▸ Task brief
Reproduce the rows from the start through the line containing "pyautogui.click(x=535, y=44)". Switch "Expand" to "Collapse" and leave everything else unchanged.

——

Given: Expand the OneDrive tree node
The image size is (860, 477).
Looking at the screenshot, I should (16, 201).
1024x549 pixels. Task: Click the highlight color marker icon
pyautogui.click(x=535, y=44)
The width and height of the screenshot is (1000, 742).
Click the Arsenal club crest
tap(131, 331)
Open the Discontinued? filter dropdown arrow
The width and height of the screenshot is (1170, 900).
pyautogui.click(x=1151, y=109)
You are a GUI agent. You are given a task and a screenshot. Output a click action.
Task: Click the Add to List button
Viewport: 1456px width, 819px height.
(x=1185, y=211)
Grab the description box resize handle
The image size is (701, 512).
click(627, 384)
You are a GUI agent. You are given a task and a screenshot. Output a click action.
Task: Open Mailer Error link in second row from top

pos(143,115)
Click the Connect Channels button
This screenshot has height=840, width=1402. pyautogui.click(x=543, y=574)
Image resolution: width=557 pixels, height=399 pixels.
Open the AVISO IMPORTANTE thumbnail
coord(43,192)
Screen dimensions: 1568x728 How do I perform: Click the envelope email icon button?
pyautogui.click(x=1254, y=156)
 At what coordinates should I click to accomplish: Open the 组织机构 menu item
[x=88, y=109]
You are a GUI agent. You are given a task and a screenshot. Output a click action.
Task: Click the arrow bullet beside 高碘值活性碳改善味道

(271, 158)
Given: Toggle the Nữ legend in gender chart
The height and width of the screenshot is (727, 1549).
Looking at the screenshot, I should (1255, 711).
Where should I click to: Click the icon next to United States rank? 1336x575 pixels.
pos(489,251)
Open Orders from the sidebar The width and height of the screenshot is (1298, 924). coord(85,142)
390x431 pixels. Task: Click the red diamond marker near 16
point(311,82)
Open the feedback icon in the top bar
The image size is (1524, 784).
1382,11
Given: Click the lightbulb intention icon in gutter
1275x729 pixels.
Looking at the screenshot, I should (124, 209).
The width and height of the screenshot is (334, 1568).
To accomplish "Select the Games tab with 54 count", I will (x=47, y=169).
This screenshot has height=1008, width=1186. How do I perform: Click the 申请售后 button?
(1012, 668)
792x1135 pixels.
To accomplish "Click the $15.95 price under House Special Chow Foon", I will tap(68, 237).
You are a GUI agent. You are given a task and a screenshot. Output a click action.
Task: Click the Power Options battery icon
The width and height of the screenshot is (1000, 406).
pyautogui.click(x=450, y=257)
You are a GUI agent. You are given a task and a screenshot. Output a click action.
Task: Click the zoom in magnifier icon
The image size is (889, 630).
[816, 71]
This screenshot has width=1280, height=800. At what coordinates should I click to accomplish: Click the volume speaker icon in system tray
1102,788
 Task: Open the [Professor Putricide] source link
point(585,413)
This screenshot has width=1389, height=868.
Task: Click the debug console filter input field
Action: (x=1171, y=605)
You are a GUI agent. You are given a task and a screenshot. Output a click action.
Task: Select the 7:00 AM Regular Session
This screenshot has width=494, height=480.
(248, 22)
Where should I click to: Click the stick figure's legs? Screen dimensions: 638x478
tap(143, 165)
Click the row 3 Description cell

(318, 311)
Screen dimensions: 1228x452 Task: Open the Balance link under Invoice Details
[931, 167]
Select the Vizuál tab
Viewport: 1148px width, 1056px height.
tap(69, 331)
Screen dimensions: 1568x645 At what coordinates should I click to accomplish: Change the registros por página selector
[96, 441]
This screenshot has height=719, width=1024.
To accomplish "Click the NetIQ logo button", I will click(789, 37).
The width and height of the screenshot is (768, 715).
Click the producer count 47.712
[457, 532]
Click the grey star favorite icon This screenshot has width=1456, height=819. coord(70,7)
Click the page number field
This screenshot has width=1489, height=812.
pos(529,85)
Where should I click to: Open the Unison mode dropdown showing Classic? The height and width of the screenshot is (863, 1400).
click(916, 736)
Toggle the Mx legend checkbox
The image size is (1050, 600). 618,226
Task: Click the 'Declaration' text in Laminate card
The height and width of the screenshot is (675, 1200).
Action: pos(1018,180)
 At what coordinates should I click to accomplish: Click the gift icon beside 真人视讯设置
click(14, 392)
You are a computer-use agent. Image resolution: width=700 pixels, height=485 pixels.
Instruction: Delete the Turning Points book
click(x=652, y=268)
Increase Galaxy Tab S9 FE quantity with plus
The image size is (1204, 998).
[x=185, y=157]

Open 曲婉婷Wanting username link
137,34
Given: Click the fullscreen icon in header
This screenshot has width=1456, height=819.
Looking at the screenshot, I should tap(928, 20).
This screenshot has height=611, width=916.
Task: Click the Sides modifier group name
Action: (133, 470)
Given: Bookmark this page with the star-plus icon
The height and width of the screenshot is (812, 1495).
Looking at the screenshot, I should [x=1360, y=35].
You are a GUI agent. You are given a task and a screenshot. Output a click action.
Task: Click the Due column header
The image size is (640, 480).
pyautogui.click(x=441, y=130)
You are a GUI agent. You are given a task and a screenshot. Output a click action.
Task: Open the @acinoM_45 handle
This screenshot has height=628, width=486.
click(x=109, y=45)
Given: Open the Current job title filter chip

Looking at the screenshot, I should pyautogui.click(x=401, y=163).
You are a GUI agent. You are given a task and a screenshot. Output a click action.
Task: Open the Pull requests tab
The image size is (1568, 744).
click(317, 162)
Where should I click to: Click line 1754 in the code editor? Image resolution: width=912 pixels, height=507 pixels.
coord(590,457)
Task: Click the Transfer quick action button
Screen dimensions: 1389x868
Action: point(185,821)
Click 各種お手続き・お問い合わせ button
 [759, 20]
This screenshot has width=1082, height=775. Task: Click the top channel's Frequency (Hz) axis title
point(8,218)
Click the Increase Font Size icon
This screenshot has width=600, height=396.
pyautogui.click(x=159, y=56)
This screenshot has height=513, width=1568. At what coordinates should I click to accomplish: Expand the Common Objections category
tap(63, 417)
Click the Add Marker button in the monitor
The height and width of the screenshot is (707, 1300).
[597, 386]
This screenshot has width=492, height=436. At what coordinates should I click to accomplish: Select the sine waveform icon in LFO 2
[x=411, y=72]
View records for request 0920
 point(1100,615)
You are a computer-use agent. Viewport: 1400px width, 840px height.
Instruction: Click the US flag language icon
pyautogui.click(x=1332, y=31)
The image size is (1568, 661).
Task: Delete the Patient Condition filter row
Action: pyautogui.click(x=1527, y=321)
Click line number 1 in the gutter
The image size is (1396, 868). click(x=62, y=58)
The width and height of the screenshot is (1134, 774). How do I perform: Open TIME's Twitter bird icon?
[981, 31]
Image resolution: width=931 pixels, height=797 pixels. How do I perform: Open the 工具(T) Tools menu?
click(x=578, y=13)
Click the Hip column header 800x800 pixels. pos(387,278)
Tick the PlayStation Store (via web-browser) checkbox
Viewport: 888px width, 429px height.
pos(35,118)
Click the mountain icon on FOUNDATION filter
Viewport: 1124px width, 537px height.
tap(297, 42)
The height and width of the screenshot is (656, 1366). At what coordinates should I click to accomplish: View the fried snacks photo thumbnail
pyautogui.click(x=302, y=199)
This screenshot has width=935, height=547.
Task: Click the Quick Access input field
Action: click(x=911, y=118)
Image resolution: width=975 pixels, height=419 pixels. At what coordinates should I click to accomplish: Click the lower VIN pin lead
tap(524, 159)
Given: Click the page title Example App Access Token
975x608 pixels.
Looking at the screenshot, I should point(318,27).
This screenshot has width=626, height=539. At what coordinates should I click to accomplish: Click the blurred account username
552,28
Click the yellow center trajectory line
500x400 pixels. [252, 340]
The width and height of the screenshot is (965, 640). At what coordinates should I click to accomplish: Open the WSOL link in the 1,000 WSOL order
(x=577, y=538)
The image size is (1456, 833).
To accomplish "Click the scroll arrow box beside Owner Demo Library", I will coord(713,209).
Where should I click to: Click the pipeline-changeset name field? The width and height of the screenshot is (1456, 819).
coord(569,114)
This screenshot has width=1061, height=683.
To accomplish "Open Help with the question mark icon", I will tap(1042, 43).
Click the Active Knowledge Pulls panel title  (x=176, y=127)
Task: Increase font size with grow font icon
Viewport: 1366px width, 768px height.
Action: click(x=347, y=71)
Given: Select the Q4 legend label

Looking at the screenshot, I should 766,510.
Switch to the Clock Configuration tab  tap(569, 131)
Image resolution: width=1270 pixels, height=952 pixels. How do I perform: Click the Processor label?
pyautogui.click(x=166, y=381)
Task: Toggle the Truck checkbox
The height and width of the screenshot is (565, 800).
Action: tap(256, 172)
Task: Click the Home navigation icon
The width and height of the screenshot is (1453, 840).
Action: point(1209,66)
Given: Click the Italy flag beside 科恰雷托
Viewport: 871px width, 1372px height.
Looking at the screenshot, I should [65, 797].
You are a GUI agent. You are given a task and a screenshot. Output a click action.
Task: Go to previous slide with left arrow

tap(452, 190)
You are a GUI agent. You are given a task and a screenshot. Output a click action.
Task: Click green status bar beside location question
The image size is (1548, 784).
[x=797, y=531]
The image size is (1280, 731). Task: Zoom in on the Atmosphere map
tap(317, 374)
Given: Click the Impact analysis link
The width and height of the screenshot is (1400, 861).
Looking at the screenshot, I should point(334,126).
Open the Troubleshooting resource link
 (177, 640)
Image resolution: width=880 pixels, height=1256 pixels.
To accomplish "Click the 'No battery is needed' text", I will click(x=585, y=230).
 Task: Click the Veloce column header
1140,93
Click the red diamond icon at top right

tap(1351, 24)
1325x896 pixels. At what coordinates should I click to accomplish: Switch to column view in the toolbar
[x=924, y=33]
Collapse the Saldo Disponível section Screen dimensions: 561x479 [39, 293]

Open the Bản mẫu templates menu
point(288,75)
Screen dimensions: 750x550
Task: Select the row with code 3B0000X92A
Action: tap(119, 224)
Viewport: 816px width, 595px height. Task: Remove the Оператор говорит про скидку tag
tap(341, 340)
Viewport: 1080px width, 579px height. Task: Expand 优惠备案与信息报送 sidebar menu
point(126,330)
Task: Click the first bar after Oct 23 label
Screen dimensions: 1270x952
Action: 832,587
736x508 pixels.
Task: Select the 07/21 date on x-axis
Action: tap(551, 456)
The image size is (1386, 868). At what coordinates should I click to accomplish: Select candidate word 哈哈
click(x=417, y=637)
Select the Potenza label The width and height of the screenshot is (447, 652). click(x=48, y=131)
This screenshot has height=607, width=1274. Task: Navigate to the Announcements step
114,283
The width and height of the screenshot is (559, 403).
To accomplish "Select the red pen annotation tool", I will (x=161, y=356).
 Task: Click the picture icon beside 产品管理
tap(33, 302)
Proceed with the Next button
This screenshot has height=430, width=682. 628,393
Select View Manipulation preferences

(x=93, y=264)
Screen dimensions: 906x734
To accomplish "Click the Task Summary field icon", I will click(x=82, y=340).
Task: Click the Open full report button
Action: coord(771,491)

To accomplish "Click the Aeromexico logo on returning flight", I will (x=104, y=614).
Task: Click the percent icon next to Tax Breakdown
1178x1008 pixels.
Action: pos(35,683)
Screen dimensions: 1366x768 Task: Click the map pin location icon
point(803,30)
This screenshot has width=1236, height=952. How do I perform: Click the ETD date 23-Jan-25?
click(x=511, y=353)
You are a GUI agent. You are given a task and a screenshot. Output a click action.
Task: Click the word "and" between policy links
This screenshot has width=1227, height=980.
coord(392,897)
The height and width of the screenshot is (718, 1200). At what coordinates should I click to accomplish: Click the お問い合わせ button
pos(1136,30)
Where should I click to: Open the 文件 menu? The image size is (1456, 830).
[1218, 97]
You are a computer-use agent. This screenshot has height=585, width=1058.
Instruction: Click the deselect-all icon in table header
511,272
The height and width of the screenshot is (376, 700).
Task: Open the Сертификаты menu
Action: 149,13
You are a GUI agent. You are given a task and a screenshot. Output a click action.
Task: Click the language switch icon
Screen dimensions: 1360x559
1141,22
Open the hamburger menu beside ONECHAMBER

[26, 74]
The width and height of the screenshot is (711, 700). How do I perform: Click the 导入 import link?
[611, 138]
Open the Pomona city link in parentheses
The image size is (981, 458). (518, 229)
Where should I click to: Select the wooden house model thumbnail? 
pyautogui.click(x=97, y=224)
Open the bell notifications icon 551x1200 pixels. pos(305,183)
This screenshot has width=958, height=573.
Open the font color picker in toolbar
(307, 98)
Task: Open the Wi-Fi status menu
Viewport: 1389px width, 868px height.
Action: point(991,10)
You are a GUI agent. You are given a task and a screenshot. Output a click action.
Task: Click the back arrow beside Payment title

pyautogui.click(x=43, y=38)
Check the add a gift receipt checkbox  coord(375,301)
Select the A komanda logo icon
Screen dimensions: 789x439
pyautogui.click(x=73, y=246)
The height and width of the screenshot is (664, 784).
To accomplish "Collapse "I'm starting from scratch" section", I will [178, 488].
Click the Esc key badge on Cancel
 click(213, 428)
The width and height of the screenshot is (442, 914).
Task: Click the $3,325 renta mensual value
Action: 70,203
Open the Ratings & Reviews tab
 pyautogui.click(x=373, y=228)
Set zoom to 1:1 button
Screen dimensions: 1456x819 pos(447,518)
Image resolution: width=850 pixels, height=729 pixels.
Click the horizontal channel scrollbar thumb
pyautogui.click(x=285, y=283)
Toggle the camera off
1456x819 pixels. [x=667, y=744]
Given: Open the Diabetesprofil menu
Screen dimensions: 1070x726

——

▸ Expected answer
Given: Collapse the OneDrive tree node
The image size is (860, 477).
Looking at the screenshot, I should (16, 201).
1024x549 pixels. Task: Click the highlight color marker icon
pyautogui.click(x=535, y=44)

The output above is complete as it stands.